● Written request
Swap "comment" for "post" in the material, beginning at the line that has "You are a computer-use agent." and stopping after the line that has "click(x=803, y=191)". Leave everything else unchanged, and omit the pictures from your answer.

● Input

%%

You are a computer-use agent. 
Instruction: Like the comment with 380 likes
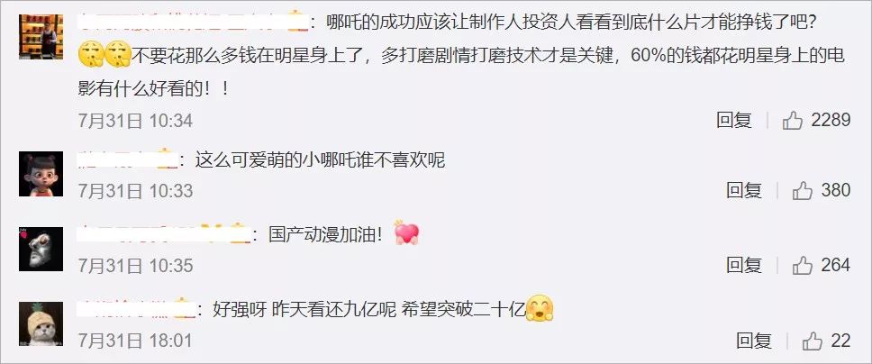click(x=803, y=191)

%%
%%

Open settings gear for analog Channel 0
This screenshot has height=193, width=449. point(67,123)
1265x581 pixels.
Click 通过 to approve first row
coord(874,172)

%%

● Task result
You are a computer-use agent. 
Instruction: Like the post with 380 likes
click(x=803, y=191)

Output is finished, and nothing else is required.